Short-term interest rates rose Wednesday on concerns about high commodity prices and a Federal Reserve tightening.

At 4 p.m., the bond-equivalent yield on three-month Treasury bills was up to 3.11% from 3.02% on Tuesday.

"Bills are trading as if the Fed left the pro-tightening bias intact," said Astrid Adolfson, economist at MCM MoneyWatch, said.

The Federal Open Market Committee on Wednesday concluded a two-day meeting to set policy for the next six weeks.

Leeway of 50 Basis Points

The FOMC does not divulge the results of its talks until six weeks after the meeting, but market analysts think a sharp run-up in commodity prices convinced the panel to maintain the current pro-tightening bias.

Under this policy directive, Federal Reserve Board Chairman Alan Greenspan can raise the target for the federal funds rate 50 basis points higher without further consultation with the other FOMC members.

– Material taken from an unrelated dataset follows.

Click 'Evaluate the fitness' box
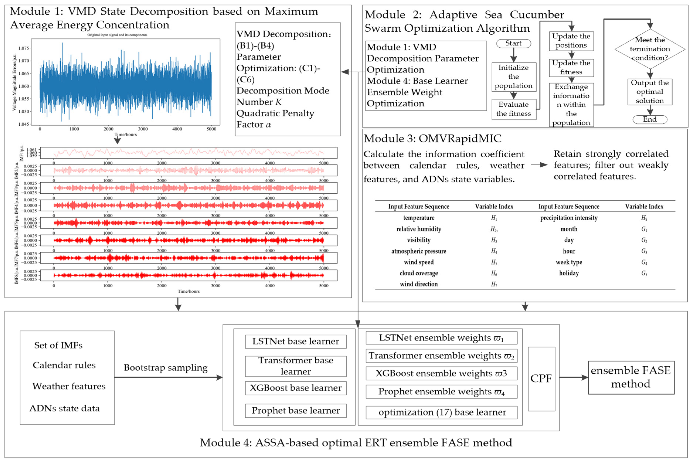 [x=513, y=109]
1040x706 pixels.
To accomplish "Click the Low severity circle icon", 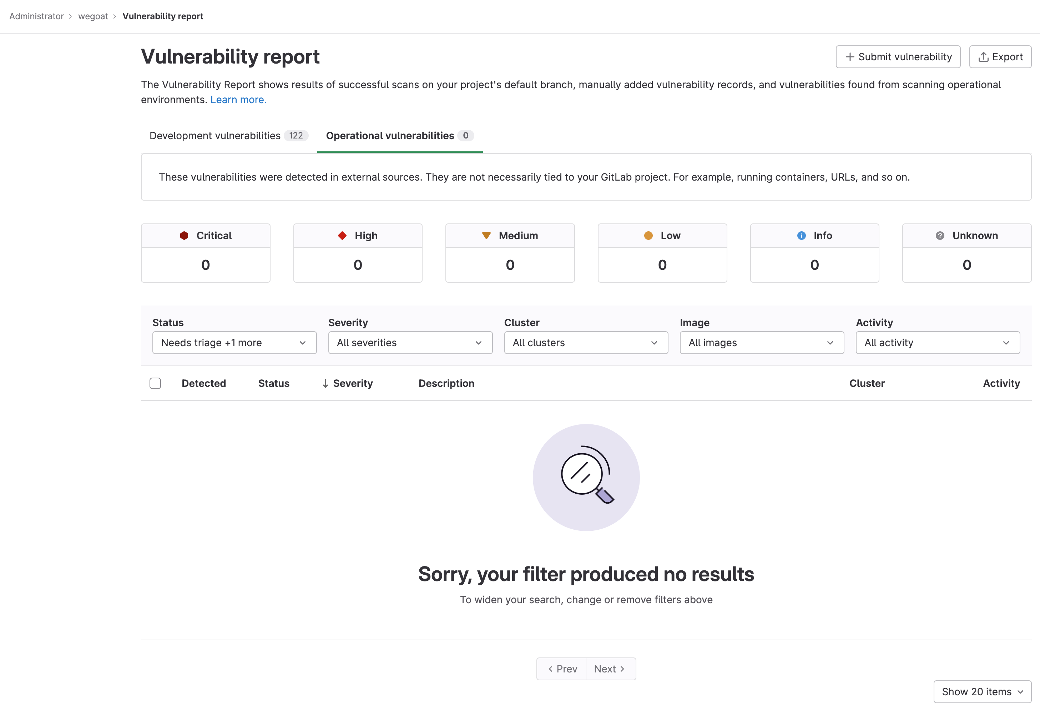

The target is currently 3%.

Many economists had expected the Fed to change to a neutral stance after the government's report last Friday that only 13,000 jobs were added in June.

A sharp rise in commodity prices was related in large part to floods in the Midwest wiping out crops. The government estimated $1 billion in crop losses and damage from the flooding.

The Commodity Research Bureau's index, a gauge of 21 futures prices, rose 5.29 points to 217.30 on Tuesday, the biggest rise since 1988. Coupled with a big rise in gold, the CRB jump re-ignited inflation fears and sparked a selloff in the government securities market.

Commodities prices settled down Wednesday, with the CRB falling 0.07 point to 217.23.

The yield on the 30-year Treasury bond rose to 6.68% from 6.67%.

Stocks rose in what market analysts described as a technical rebound after five days of losses. The Dow Jones industrial average gained 25.74 points to 3,475.67.

The dollar was mixed. It finished New York trading at 1.7060 German marks, up from 1.7050, and at 107.55 yen, down from 108.84.